** Opening Records to process block **

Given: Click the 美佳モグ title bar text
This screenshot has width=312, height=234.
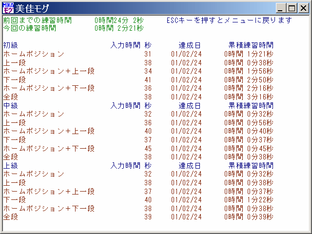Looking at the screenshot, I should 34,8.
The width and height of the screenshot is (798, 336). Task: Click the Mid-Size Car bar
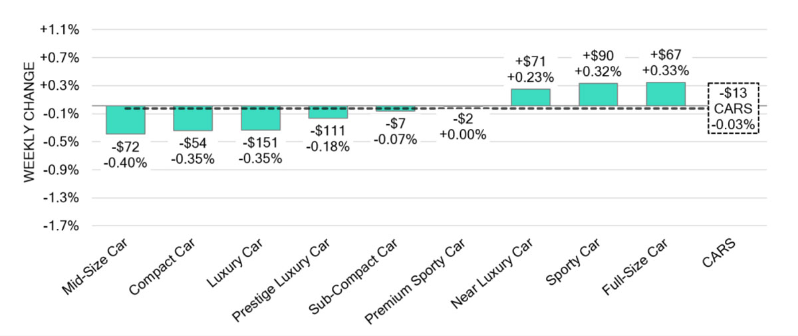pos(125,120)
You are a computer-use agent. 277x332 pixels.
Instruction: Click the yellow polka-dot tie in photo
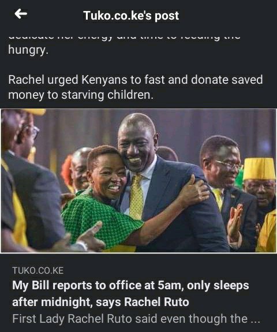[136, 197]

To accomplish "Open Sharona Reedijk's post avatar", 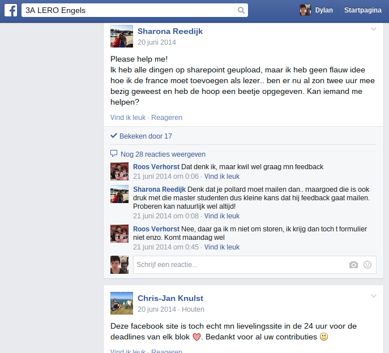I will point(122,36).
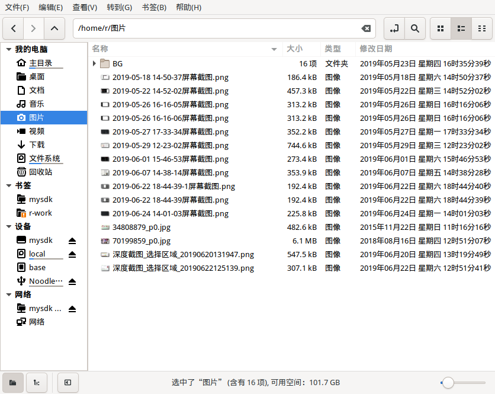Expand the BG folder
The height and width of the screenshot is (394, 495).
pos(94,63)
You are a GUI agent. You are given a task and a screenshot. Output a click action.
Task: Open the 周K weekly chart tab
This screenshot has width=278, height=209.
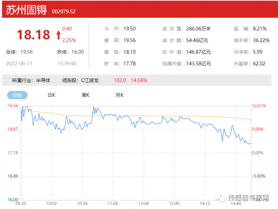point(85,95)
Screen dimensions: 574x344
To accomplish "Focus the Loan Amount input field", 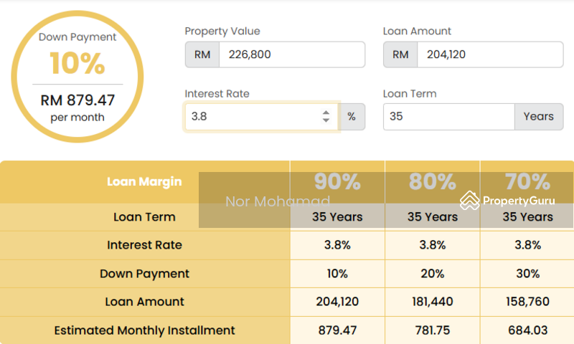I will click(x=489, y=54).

** Closing Records to process block **
** Opening Records to process block **

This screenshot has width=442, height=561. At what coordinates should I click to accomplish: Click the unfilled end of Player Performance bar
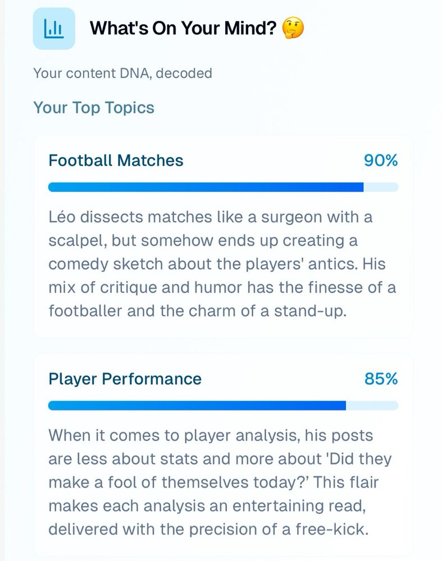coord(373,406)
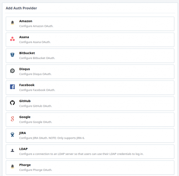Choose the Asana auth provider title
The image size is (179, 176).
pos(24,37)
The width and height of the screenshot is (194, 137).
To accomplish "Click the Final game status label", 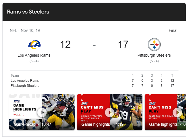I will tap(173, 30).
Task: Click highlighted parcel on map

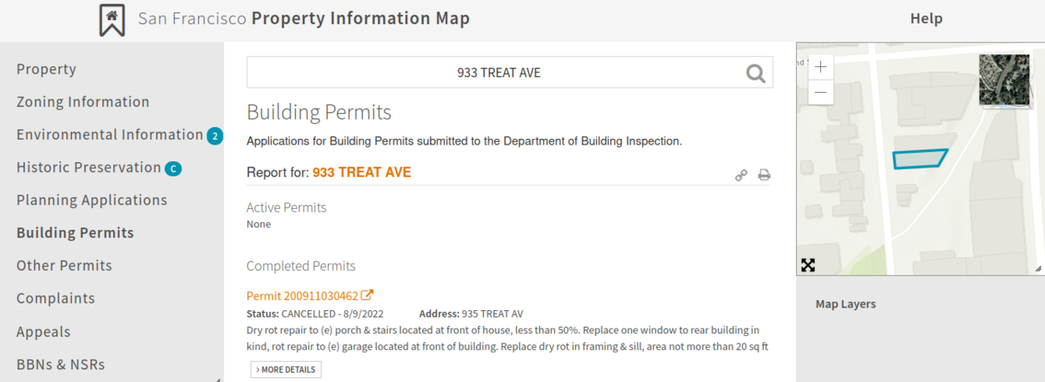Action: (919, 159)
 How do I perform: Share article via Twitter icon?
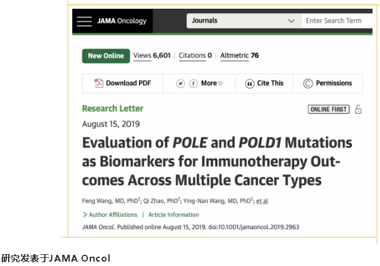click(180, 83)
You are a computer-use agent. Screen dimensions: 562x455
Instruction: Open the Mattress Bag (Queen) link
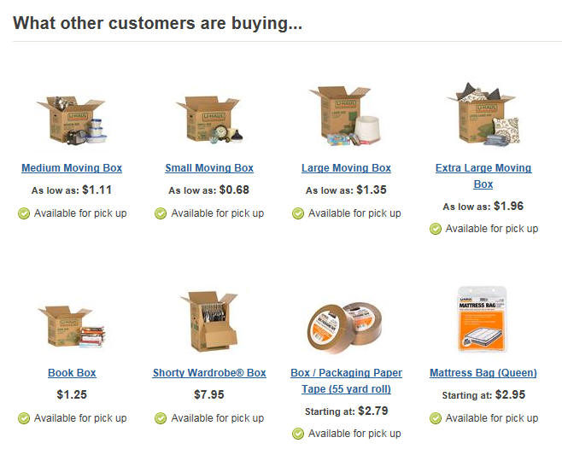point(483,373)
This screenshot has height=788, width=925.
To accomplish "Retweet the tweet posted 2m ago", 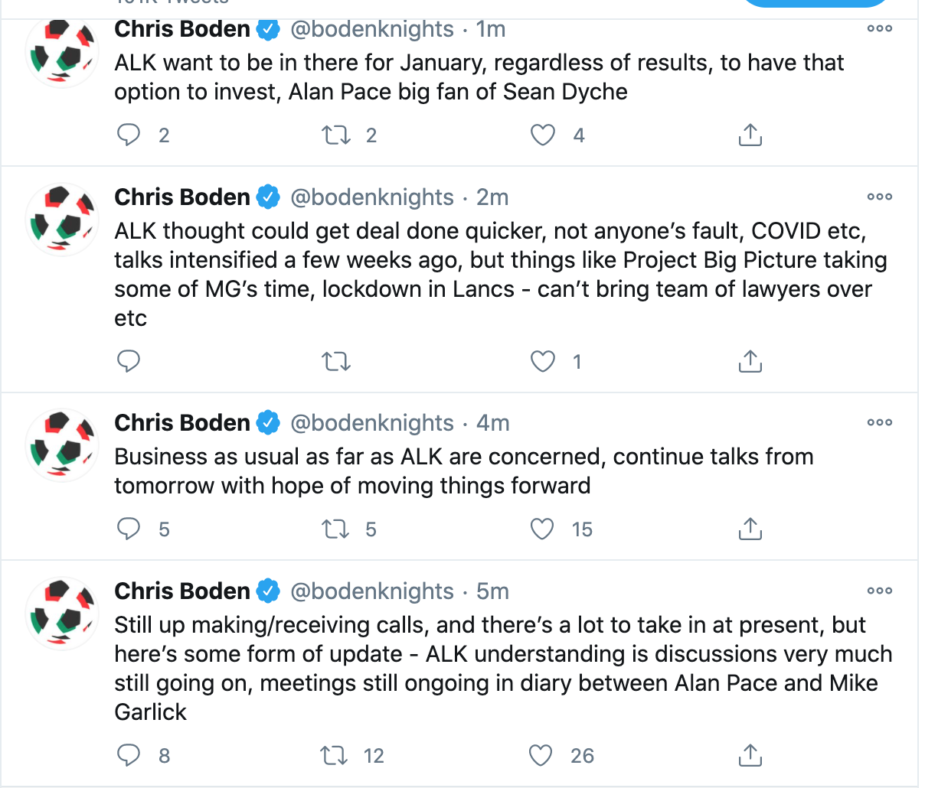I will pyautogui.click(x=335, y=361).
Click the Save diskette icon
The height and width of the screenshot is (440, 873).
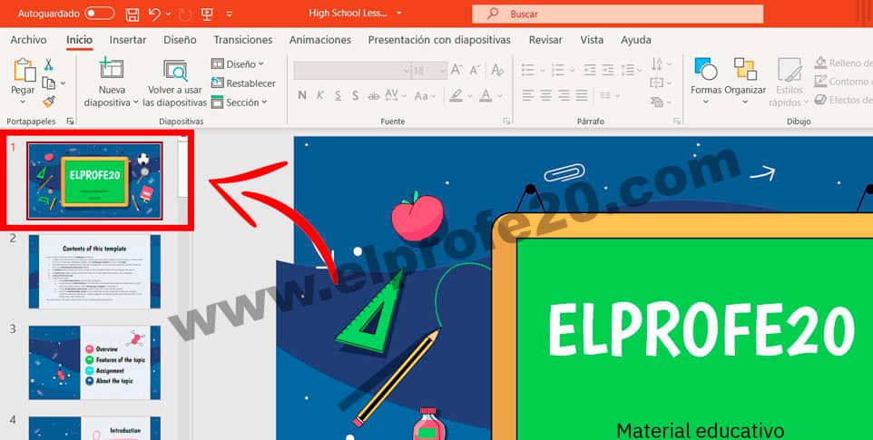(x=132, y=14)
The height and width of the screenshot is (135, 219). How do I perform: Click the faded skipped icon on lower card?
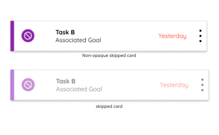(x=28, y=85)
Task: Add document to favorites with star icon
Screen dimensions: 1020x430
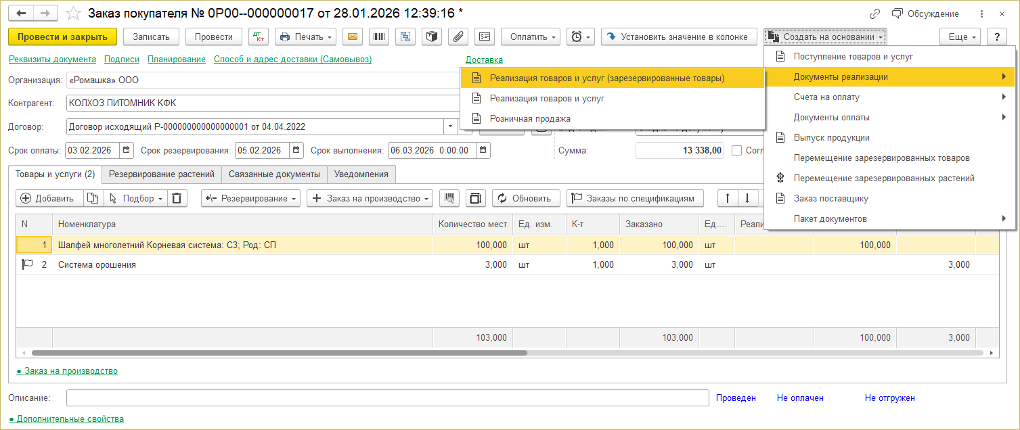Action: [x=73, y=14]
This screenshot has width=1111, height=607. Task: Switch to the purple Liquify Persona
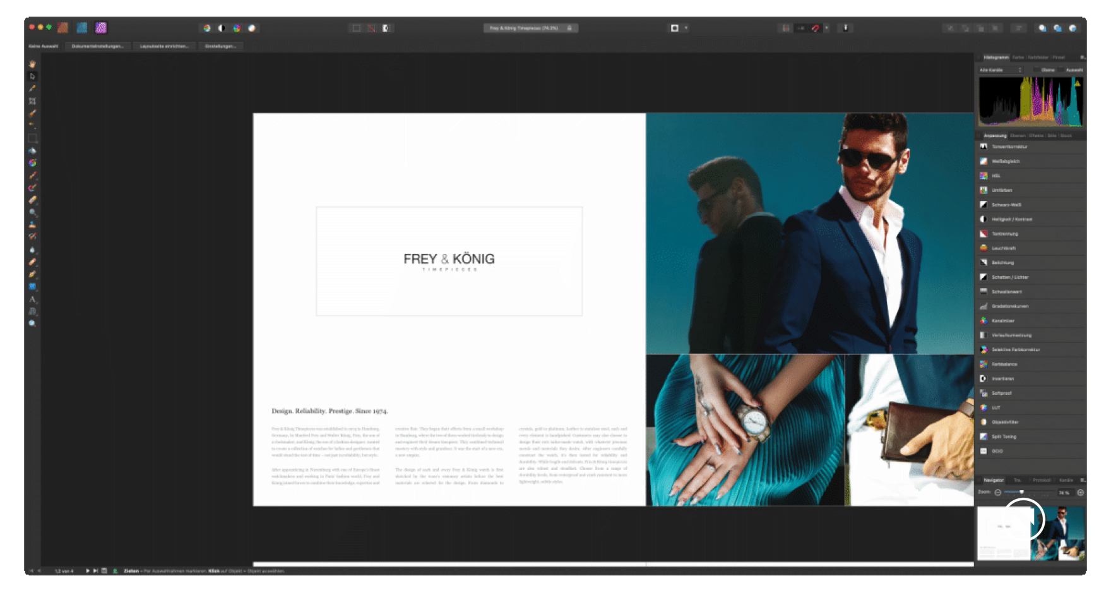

** Closing Records to process block **
** Opening Records to process block **

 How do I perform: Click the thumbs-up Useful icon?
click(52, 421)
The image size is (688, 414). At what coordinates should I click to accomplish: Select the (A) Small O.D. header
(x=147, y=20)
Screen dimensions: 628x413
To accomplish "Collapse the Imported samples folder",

** Closing Records to process block **

Aim of the exercise — From the listing above, the lines starting with the one that has "Screen dimensions: 628x413" and running through the one that has "the Imported samples" should be copied exactly, ends included.

Response to this exercise —
Screen dimensions: 628x413
To accomplish "Collapse the Imported samples folder",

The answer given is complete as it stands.